Yes but what you may not see is that if a memory database already exists and 
you pass the id it will check for it’s existence, so then all it does is 
replace the table (if it exists) with the name you pass with a new table 
containing that parsed array. There may be other tables in the memory database, 
and those are not touched, so theoretically I could pass multiple arrays with 
different table names, then execute complex queries on those.

In this discussion I can see that there are changes I could make to improve 
it’s efficiency. I should break out the different operations, like creating the 
table, querying the database and returning an array as separate functions.

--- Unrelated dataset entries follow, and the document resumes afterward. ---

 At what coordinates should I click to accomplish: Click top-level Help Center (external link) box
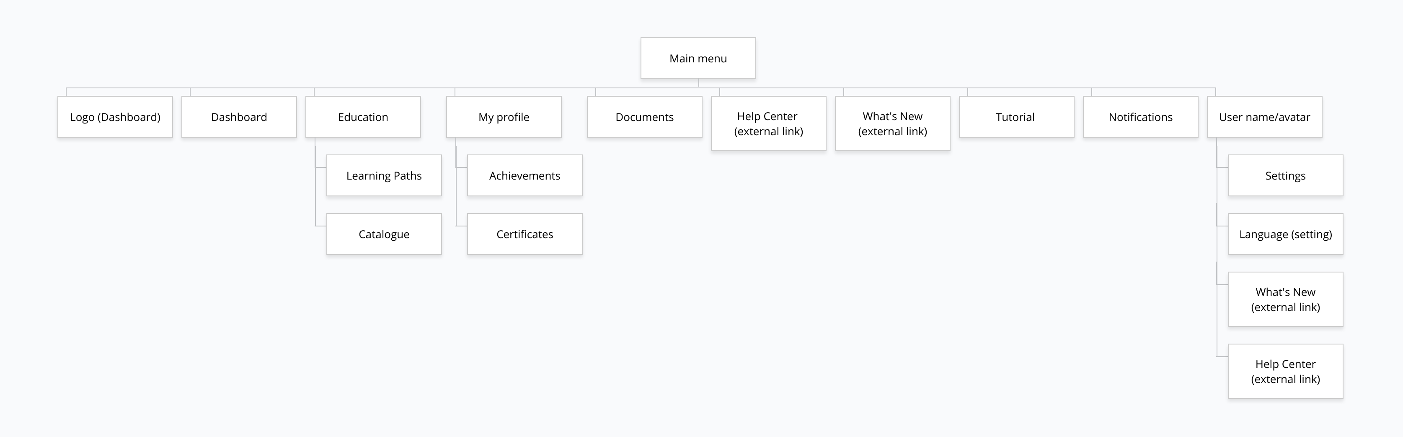point(768,124)
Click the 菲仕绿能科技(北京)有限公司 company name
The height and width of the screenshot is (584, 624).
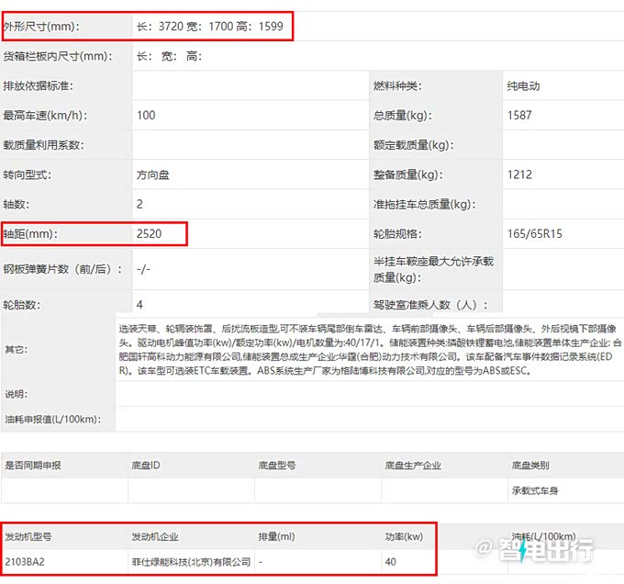coord(191,561)
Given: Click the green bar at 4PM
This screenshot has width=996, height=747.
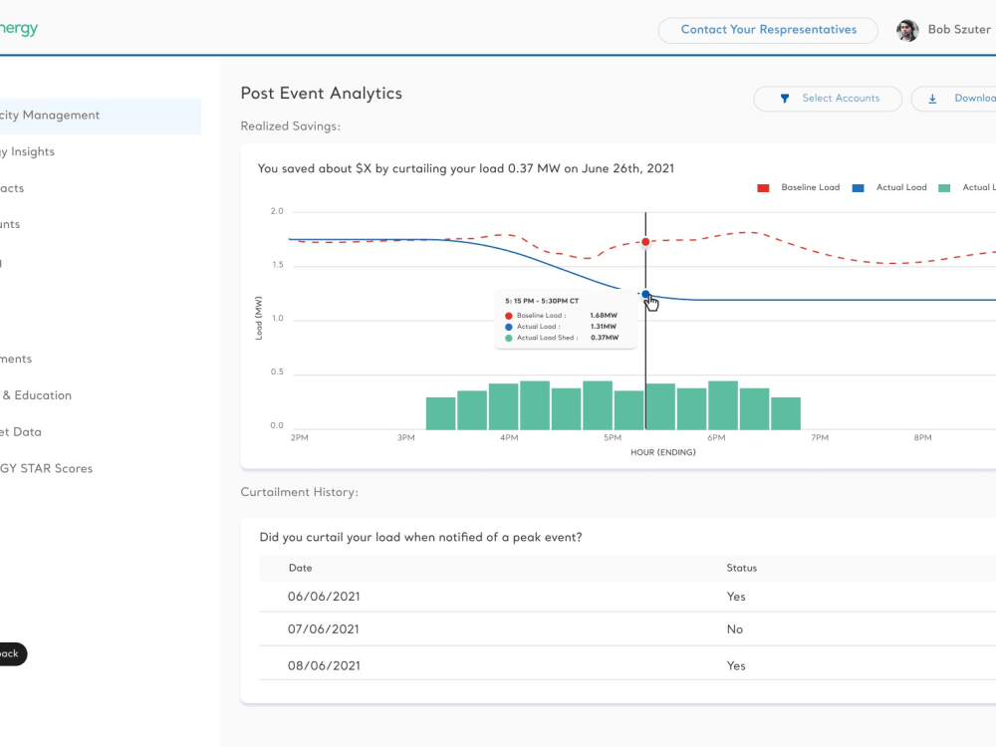Looking at the screenshot, I should [503, 406].
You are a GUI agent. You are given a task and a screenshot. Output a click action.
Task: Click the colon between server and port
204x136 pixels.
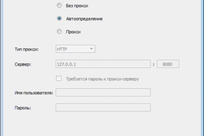coord(153,64)
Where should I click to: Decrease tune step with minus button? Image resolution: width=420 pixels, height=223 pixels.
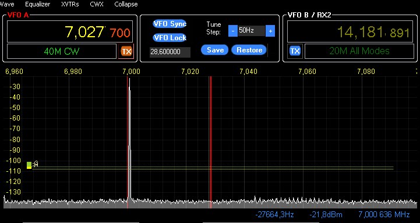click(x=233, y=31)
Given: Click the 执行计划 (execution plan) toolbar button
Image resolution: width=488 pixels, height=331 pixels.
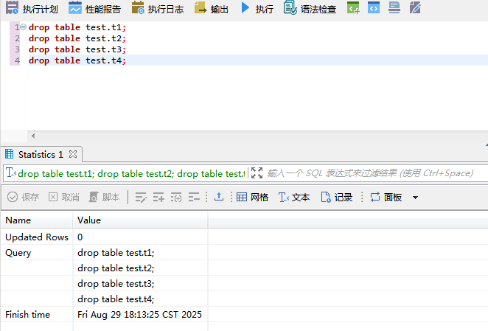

The main reason I created this function was because I assumed memory databases 
would be considerably faster than file based ones, or network based over slow 
network infrastructures, as well as eliminating the need to create separate 
handlers for each use case.

Bob S


On May 20, 2024, at 12:36 PM, Richard Gaskin via use-livecode 
<use-livecode@lists.runrev.com> wrote:

I guess the main advantage for using filterArray() is that using the
LC parser, for each use case would require it’s own code. filterArray()
is a one-stop-shop approach. For instance, if you need to compare data
with another dataset (as in an SQL join) or finding the maximum value
in a dataset, or limiting your results.

Somewhat. If I read your code correctly, it create a single table from the 
array, limiting the depth of the array and thereby obviating the complexities 
inherent in operations across multiple tables.